La loi américaine sur la réduction de l’inflation peut, à juste titre, être considérée comme une nouvelle donne. En effet, cette initiative, en plus d’arriver à point nommé dans le contexte des préoccupations actuelles en matière de sécurité énergétique, a permis aux États-Unis de redevenir un partenaire crédible dans la lutte contre le changement climatique juste avant la COP27, ce qui devrait avoir un effet positif sur l’action mondiale.
Nouvelles ambitions chinoises
La Chine a été assaillie par ses propres défis énergétiques.
Bien qu’elle soit relativement à l’abri des problèmes d’approvisionnement liés à la Russie (elle a en fait profité des prix réduits du carburant russe pour devenir l’un des principaux acheteurs de pétrole russe3), les conditions climatiques extrêmes de l’été ont eu des répercussions sur sa propre sécurité énergétique. La forte baisse des niveaux d’hydroélectricité dans le sud-ouest, qui souffre de stress hydrique, a entraîné une augmentation de la consommation de charbon pour la production d’électricité et a causé des fermetures d’usines4.
Par ailleurs, la collaboration entre la Chine et les États-Unis dans la lutte contre le réchauffement climatique, annoncée l’an dernier lors de la COP26, a été interrompue.

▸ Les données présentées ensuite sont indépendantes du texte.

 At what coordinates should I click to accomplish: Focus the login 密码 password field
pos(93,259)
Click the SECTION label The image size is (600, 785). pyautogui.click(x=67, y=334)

La Chine semble néanmoins disposée à assumer ses engagements en matière de décarbonation. Le 14e plan quinquennal validé en mars dernier prévoit des objectifs ambitieux de réduction des émissions de carbone : le pic de carbone est prévu pour 2030 et la neutralité carbone (ou émissions nettes nulles) pour 2060.
La tâche est considérable, étant donné que les émissions de carbone devraient atteindre un pic bien plus élevé qu’aux États-Unis et que la neutralité carbone ne devrait être atteinte que 30 ans après ce pic, soit un délai bien plus court que pour l’Europe et les États-Unis. Mais, les investissements dans les technologies les plus indispensables ont été importants, notamment dans les énergies renouvelables, les véhicules électriques et les bornes de recharge, le stockage de l’énergie et les projets verts. La Chine vient d’ailleurs de revoir à la hausse son ambition de production de 33 % de son électricité à partir de sources renouvelables d’ici 2025, contre 28,8 % en 20205.

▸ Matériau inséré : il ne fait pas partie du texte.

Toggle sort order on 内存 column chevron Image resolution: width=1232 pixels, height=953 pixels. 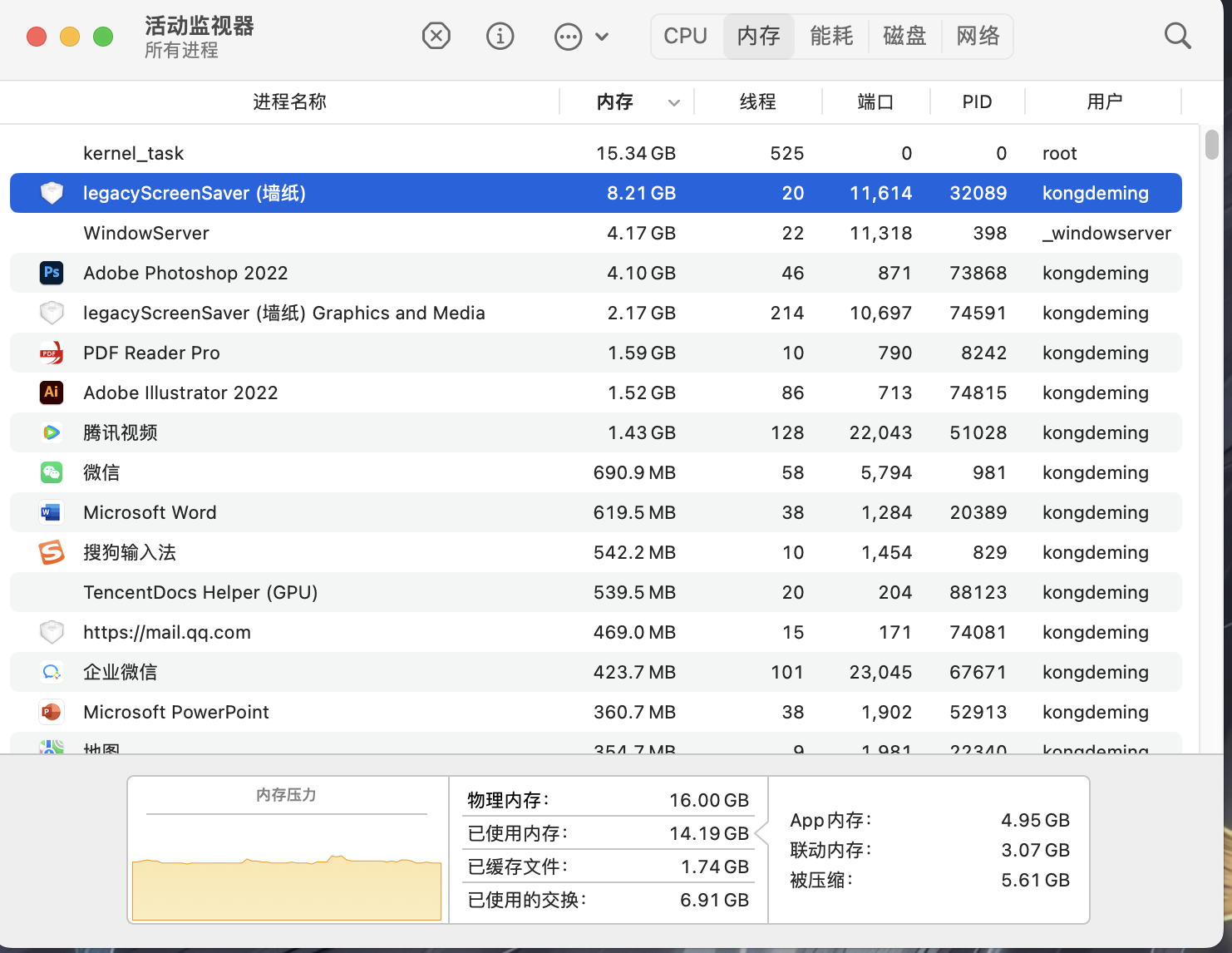pyautogui.click(x=673, y=102)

Les investisseurs peuvent peser sur la trajectoire de décarbonation
La transition énergétique est à un tournant décisif. À court terme, le charbon, le gaz et le nucléaire ont bénéficié d’un coup de pouce regrettable, mais nécessaire, compte tenu de la gravité de la crise énergétique. Pourtant, à moyen terme, la crise a contribué à une prise de conscience plus aiguë de la nécessité des énergies renouvelables. Les investisseurs peuvent également jouer un rôle clé dans l’avancement du programme de décarbonation en privilégiant les stratégies d’investissement favorables au climat.
Selon le pôle Stratégies environnementales de BNP Paribas Asset Management, il est indispensable de tenir compte du passé comme du présent pour évaluer les futures opportunités d’investissement à long terme. La fin de la dépendance mondiale vis-à-vis des combustibles fossiles est la clé de la prochaine révolution industrielle. Les énergies renouvelables vont stimuler la croissance économique, tout comme le remplacement de l’huile de baleine par le pétrole au 19e siècle. Notre regard aiguisé et global sur les tendances historiques, qui tient compte à la fois du passé et de l’avenir, nous permet d’identifier les entreprises qui sauront tirer leur épingle du jeu sur le long terme.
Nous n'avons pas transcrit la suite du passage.